Our AtD program
Atopic dermatitis (AtD), the most severe and common type of eczema, is a chronic relapsing inflammatory skin disease that causes severe itch, dry skin and rashes, predominantly on the face, inner side of the elbows and knees, and on hands and feet. Scratching of the afflicted skin leads to a vicious cycle causing redness, swelling, cracking, scaling of the skin and an increased risk of bacterial infections. Lichenification, thickening of the skin, is characteristic in older children and adults. The National Eczema Association estimates that AtD affects over 30 million Americans or up to 25% of children and 2-3% of adults. Sixty percent of AtD patients are diagnosed in the first year of life, and 90% of patients have a disease onset before age five. Symptoms commonly fade during childhood, however, approximately 10-30% of the patients will suffer from atopic dermatitis for life. A smaller percentage first develop symptoms as adults.
Generic drugs are the approved standard of care, including immunomodulators cyclosporine and mycophenolate mofetil and topical treatments. There are disease-modifying biologics and small molecules currently in development, with dupilimab (IL-4Rα) most recently approved.

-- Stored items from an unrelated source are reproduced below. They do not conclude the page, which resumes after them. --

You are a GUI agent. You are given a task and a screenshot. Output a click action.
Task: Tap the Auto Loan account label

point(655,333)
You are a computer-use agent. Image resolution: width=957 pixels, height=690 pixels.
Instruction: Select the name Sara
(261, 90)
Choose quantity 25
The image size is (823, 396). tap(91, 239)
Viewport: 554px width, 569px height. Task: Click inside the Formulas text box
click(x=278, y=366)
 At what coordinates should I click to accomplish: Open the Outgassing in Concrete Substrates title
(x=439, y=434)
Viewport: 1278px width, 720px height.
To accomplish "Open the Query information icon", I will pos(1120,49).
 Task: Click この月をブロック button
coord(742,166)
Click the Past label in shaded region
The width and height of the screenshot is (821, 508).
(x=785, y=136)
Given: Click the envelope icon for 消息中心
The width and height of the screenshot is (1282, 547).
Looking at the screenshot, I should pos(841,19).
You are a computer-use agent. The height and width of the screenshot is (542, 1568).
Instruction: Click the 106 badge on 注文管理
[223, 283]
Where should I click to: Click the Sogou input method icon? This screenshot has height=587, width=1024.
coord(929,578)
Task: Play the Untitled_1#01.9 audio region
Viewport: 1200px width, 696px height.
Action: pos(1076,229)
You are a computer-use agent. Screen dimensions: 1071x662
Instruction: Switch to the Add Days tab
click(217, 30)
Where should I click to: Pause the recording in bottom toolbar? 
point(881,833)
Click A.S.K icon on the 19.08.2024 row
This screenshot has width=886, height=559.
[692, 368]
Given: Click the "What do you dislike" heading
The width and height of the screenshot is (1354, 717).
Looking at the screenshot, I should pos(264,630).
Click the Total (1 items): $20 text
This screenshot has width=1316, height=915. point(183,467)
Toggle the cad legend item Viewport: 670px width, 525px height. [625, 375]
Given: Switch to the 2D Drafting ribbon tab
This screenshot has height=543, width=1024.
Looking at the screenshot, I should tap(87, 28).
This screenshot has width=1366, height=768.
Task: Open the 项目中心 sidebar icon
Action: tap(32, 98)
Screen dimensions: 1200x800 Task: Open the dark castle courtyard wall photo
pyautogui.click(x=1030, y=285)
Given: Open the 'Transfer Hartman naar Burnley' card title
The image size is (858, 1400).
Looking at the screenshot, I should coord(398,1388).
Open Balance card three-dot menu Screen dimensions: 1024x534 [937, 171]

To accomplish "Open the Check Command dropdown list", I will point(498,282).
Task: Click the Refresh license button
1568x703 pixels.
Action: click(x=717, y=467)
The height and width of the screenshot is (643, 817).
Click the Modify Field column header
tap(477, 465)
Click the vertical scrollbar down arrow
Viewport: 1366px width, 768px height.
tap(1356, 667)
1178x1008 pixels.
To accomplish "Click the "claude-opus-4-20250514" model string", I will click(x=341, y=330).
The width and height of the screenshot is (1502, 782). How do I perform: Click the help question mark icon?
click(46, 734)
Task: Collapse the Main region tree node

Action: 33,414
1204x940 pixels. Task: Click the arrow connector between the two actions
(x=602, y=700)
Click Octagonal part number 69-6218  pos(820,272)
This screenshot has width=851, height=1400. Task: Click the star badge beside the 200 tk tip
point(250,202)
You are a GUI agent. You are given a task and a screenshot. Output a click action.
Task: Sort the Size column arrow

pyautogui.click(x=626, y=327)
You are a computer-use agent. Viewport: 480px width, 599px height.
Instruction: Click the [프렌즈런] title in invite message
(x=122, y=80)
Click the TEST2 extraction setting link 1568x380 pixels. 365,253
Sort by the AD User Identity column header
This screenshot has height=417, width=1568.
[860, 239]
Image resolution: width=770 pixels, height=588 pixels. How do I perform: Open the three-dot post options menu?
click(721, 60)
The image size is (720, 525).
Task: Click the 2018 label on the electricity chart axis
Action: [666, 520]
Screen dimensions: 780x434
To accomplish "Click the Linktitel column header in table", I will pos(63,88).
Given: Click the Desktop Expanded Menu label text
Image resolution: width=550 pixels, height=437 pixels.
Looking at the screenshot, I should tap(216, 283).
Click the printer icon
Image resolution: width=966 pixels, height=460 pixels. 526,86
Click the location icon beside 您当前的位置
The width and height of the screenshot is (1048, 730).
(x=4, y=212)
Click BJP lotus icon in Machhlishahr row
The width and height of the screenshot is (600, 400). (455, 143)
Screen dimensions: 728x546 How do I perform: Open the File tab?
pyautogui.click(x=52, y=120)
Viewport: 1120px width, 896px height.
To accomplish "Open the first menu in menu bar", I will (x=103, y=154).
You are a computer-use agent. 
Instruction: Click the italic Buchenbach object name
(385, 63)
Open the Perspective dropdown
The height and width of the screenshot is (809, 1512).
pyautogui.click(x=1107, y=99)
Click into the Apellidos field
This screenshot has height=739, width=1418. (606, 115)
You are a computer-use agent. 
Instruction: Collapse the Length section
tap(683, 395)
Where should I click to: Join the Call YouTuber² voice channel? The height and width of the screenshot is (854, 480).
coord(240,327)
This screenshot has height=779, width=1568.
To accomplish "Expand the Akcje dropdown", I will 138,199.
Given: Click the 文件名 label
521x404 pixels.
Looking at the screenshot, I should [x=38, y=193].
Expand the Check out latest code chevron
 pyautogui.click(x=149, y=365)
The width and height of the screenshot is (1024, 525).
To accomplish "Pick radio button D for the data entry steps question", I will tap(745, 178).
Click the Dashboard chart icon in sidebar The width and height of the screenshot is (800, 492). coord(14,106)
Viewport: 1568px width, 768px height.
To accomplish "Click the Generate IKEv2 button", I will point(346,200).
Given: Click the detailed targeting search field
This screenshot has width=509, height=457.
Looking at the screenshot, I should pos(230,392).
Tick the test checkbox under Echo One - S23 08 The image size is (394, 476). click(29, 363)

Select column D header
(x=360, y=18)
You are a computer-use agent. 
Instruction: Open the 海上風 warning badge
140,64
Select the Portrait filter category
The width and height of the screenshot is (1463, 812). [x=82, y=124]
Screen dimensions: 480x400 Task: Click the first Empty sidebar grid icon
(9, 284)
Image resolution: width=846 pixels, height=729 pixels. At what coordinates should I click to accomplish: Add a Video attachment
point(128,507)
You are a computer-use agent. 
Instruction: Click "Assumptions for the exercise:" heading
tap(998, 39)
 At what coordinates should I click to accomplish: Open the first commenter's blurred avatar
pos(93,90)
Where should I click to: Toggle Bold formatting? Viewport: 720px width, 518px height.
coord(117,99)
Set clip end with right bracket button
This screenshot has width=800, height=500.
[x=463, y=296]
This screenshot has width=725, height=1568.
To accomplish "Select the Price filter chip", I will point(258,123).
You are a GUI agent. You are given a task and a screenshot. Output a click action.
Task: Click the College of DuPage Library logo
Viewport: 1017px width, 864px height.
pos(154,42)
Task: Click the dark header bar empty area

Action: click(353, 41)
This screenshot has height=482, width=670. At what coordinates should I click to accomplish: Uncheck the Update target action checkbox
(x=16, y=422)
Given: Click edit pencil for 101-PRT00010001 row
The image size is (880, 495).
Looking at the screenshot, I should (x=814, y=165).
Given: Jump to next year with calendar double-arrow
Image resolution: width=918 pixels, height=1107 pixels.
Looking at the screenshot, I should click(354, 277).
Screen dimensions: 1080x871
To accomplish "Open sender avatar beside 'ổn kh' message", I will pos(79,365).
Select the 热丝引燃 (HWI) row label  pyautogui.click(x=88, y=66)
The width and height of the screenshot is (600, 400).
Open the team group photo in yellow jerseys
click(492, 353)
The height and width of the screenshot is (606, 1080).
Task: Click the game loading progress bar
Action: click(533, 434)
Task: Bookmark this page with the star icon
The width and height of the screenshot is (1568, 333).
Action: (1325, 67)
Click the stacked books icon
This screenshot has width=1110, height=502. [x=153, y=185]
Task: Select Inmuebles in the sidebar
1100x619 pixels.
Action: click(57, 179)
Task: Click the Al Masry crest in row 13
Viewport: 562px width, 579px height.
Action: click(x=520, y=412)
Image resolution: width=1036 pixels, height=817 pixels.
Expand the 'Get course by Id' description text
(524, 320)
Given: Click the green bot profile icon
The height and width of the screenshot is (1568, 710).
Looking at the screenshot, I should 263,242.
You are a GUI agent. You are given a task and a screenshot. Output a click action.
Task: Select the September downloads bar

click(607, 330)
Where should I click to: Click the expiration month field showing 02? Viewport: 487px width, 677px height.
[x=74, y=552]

MOR106 is a human monoclonal antibody designed to selectively target IL‑17C in clinical development worldwide. IL‑17C is a target discovered by us and has been shown to be distinct from other members of the IL‑17 cytokine family, playing an important and pro-inflammatory role in certain skin disorders. MOR106 potently inhibits the binding of IL‑17C to its receptor and thus inhibits its biological activity.
MOR106 arises from an alliance between us and MorphoSys, in which both companies contribute their core technologies and expertise and equally share costs and benefits.
We evaluated MOR106 in a randomized, double-blind, placebo-controlled Phase 1 trial. MOR106 showed favorable safety and PK results when administered to healthy volunteers in the ongoing trial. In the second portion of the trial with MOR106 in 24 AtD patients, all adverse drug reactions observed were mild-to-moderate and transient in nature and did not lead to clinically relevant safety signals. No serious adverse events and no infusion-related reactions were recorded. Even though the trial was not statistically powered to show differences in efficacy between treatment groups, at the highest dose level of MOR106, in 83% of patients (5 out of 6) an improvement of at least 50% in signs and symptoms of atopic dermatitis measured by the Eczema Area and Severity Index (EASI-50) was recorded at week 4. The onset of activity was rapid and occurred within few weeks and was maintained for over 2 months after the last treatment. Among patients receiving placebo, in 17% of patients (1 out of 6) an EASI-50 improvement was seen at week 4. As reported at AAD 2018, the pooled, mean EASI scores over time versus placebo show a sustained effect for weeks after completion of dosing:
EASI, % change from baseline, pooled data, median
We and MorphoSys are preparing for a Phase 2 trial with MOR106, expected to initiate in the first half of 2018.